Hundreds of people braved a cold and foggy Monday evening for the public grand opening of the Spokane Tribe Casino in Airway Heights.
It was a moment some tribal leaders have waited more than a decade for.
“This is the heart of a prosperous future for the Spokane Tribe’s people,” Ed Clark, who was part of a consulting team that advanced the casino project, said in a speech before the ribbon-cutting, noting that the West Plains area is at the center of the tribe’s ancestral land.
As a major employer and driver of revenue for tribal programs, the casino will lift the Spokane Tribe out of “crippling poverty,” Clark said.
He made only a passing mention of continued opposition to the project. The Kalispel Tribe, which owns Northern Quest Resort and Casino in Airway Heights, says there aren’t enough gamblers in the area to sustain two casinos, and Spokane County leaders are suing the federal government over concerns about the new casino’s impact on Fairchild Air Force Base.
As music thumped through speakers into the frosty air Monday evening, there were shouts of excitement from the crowd of people waiting to test their luck in the new gambling venue.
Standing among the crowd, Ousman Doucoure, a drywall installer from Spokane, marveled at the row of cars that stretched from the parking lot into the newly built roundabout on U.S. Highway 2, which serves as an entrance to the casino.
“The line to get in here is crazy,” Doucoure said.
Patty Lux, 70, of Spokane Valley, was eager to find some 5-cent keno machines at the Spokane Tribe Casino. She said she often drives about 40 minutes to the Coeur d’Alene Casino because she prefers it over Northern Quest.
“I’m glad to see Quest have some competition, finally,” Lux said. “I like a smaller casino anyway.”
Construction on the Spokane Tribe Casino began about a year ago after Gov. Jay Inslee gave final approval for the project.

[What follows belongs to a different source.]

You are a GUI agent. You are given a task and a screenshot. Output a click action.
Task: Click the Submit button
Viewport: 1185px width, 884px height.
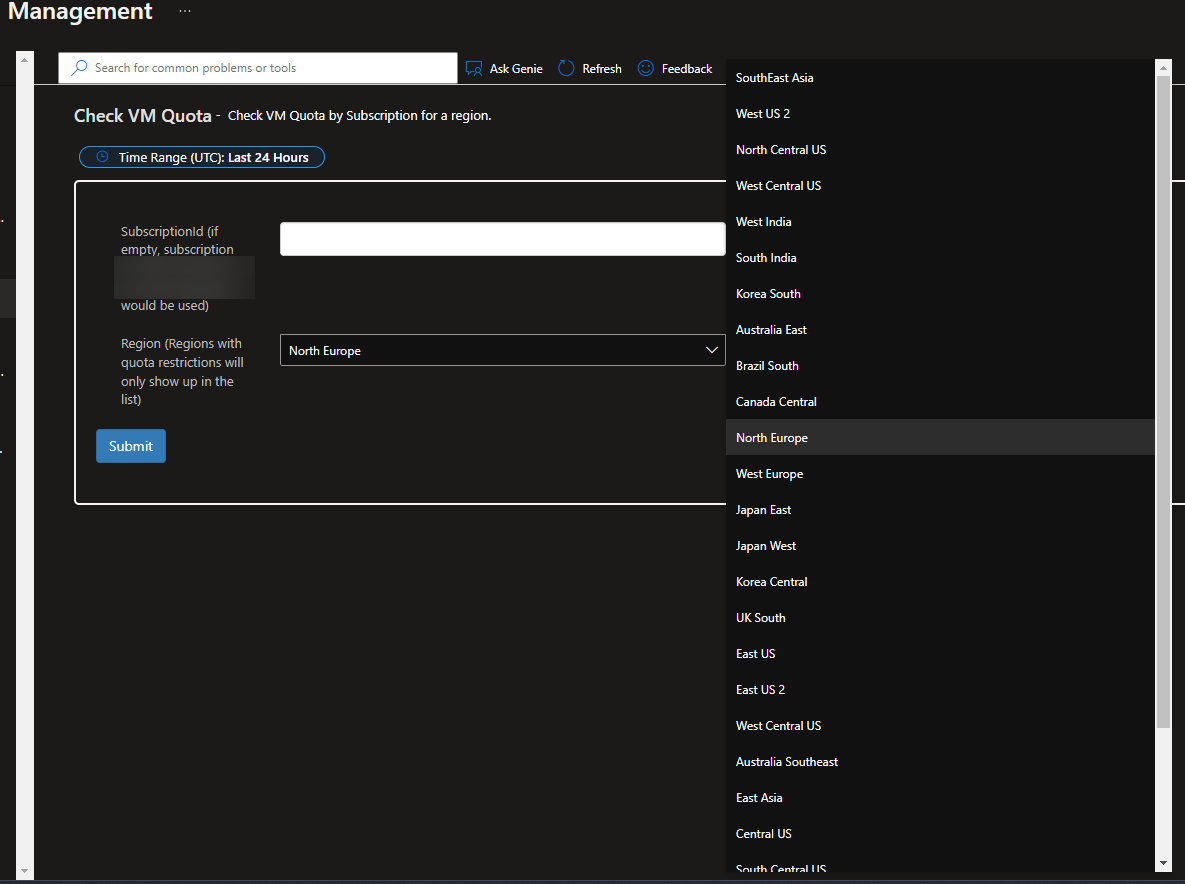[x=130, y=446]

The tribe has long-term plans to expand the development. A $400 million master plan calls for a hotel, cultural center, entertainment venue and retail shops on the 145-acre site. The tribe says the built-out casino complex will support more than 5,000 jobs with an annual payroll of about $66 million.

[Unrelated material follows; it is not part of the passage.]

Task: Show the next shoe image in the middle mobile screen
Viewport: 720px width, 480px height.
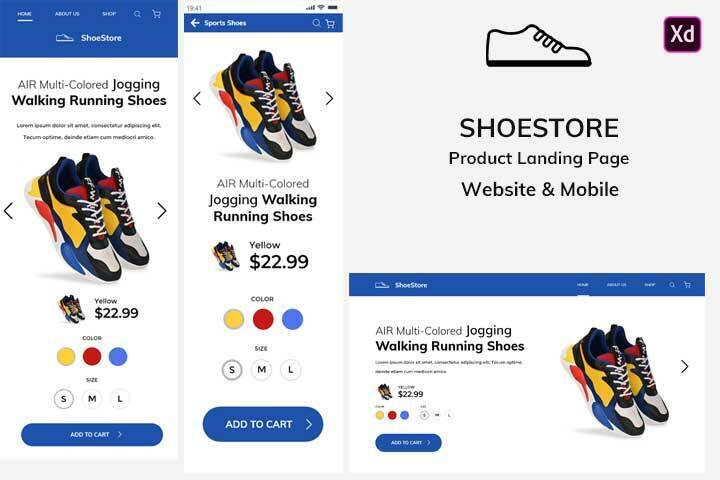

As people streamed inside Monday evening, David BrownEagle, the Spokane Tribe’s vice chairman, strolled across the neon-lit casino floor and smiled.

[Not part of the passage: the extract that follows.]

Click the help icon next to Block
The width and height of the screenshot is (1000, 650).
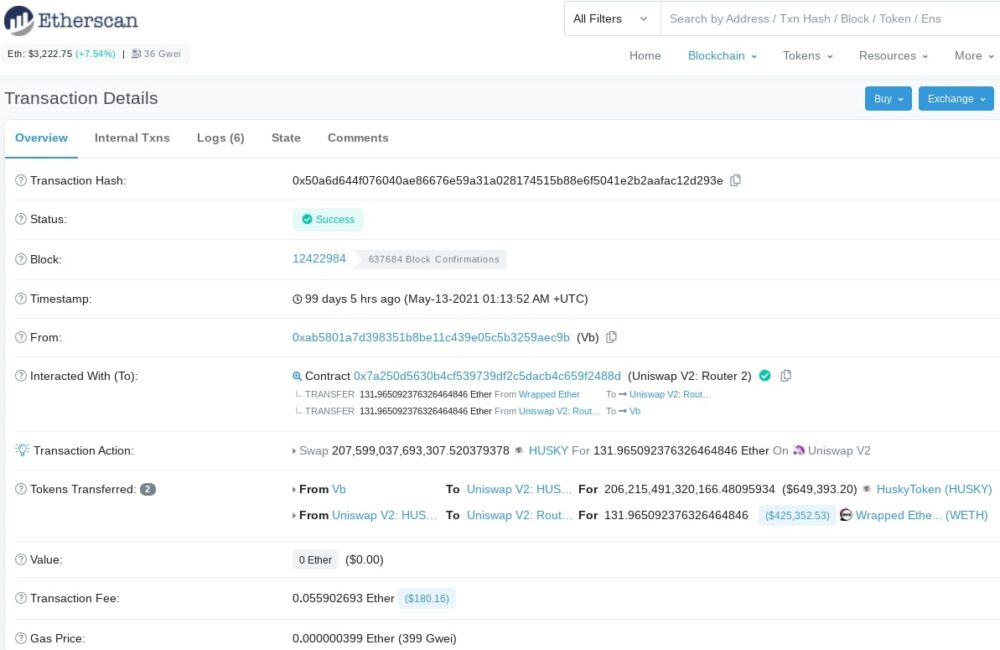21,259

“For me, it’s humbling,” BrownEagle said, tracing the tribe’s struggles from the casino opposition back to its battles with Col. George Wright in 1858.
“All the people that came before this day, who had the heartache, who had the vision, who had the persistence … and they just kept going and going, and winning, and winning,” he said. “All the effort that went into this, that got us today.”